Repeated exposure measures, single (cross-sectional) outcome measure

First of all, a big thank you to @f2harrell and @Drew_Levy for the wonderful 4-days RMS course! I have learned so much and am now even more determined to do my part in lessening the replication crisis in my field of research.

I would love recommendations on the modeling strategies. My data has:

  • A continuous outcome Y, a blood biomarker, measured once at age 25.
  • The exposures are repeated measures of a Likert scale that measure stress, measured annually from age 9 to age 19. I’m starting with modeling this as a continuous variable because of the choice of the models that I listed below.
  • N is roughly 1000. Missing data pattern is unusually good for a longitudinal dataset with very small % of attrition.

I have two main research questions:

  1. Is the exposure across time (cumulative life-time effect) associated with the outcome measured once at age 25?
  2. Can we include an interaction term in the model to account for effect modifiers?

And maybe a bonus question:
3. Can I model my repeated exposures as ordered cumulative predictors as described by Bürkner, P. C. and Charpentier, E. (2018). or not? 10.31234/

To study these research questions, my initial literature reviews found the following strategies:

  1. Unsupervised data reduction with PCA/clustering and use of the PCs/cluster assignments in an OLS linear regression. I think that this method makes sense and is simple. The downside is the usual choice of how many PCs, or the number of clusters to choose from and how well would this work for repeated exposure over time. I can test this in a simulation.
  2. The latency models for protracted exposures by David B. Richardson at 10.1097/EDE.0b013e318194646d. This models the exposure over time as an integral of the time-weighted exposures as a term in a linear regression model.
    Screenshot 2022-05-20 092224
    The pdf of a log-normal distribution or splines can be used to estimate the weights (w) parameters if certain assumptions about the form of the exposure overtime are made (strong intial influence then dropping off overtime).
  3. The Bayesian relevant life course model by Sreenath Madathil 10.1093/ije/dyy107. This model is conceptually similar to the latency model.
    Screenshot 2022-05-20 093157.

I’m thinking of using the latency model for my data. But I was wondering if anyone is experienced with this kind of analysis and has any suggestions and recommendations?

1 Like

Hung, Thank you for your kind words; for your sense of mission to do informative and reproducible research; and moreover for your active participation at RMS 2022.
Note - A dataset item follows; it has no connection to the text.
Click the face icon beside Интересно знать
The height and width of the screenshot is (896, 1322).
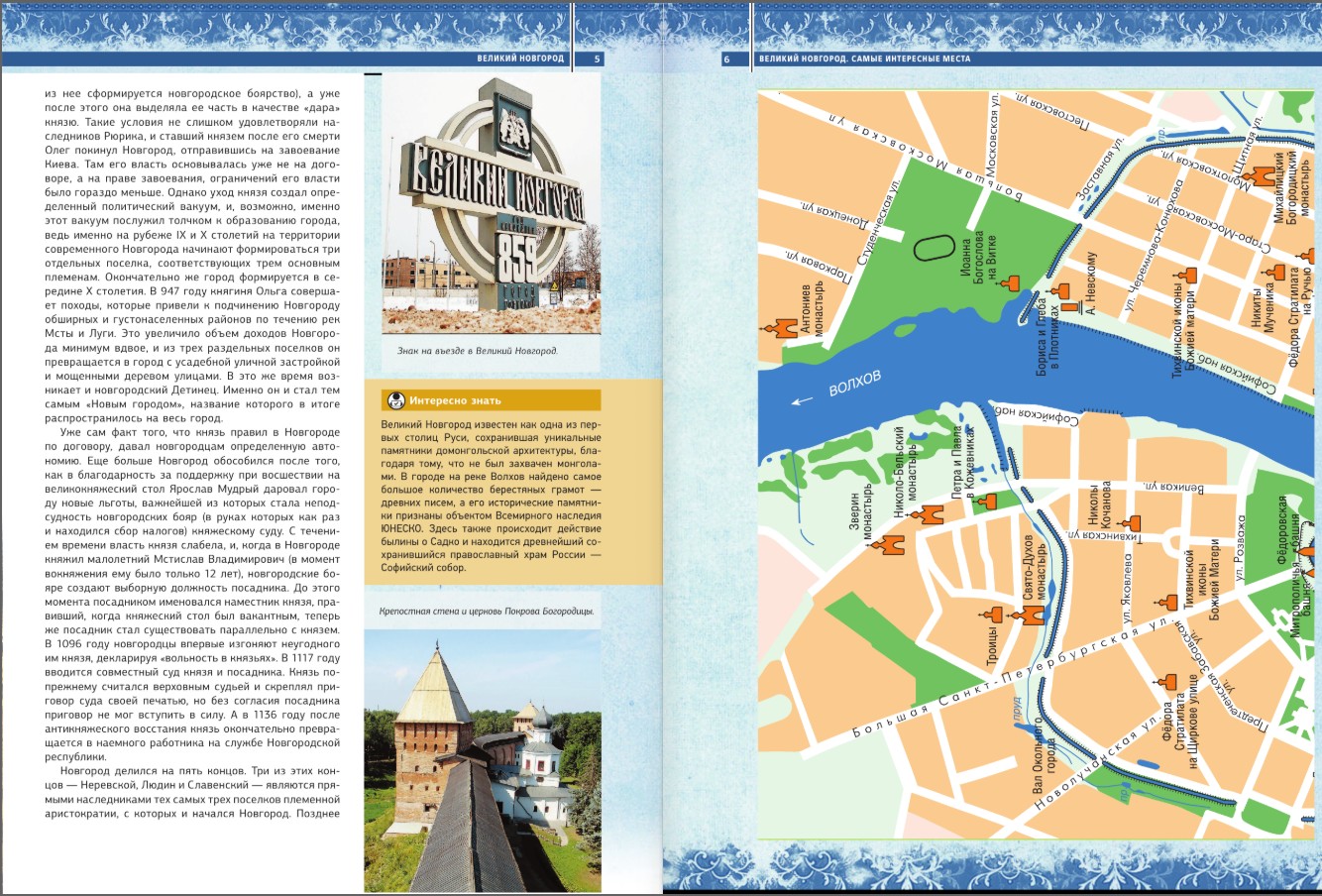click(394, 401)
@f2harrell would have a more authoritative answer than I. But I will give you my impression and inclination.

For a continuous Y, you would have learned from @f2harrell in RMS 2022 about the advantages of the cumulative probability models (CPM) family of models, freeing you from most of the assumptions required for normality and linearity in the conventional linear model (OLS). I would consider modeling the response with a CPM.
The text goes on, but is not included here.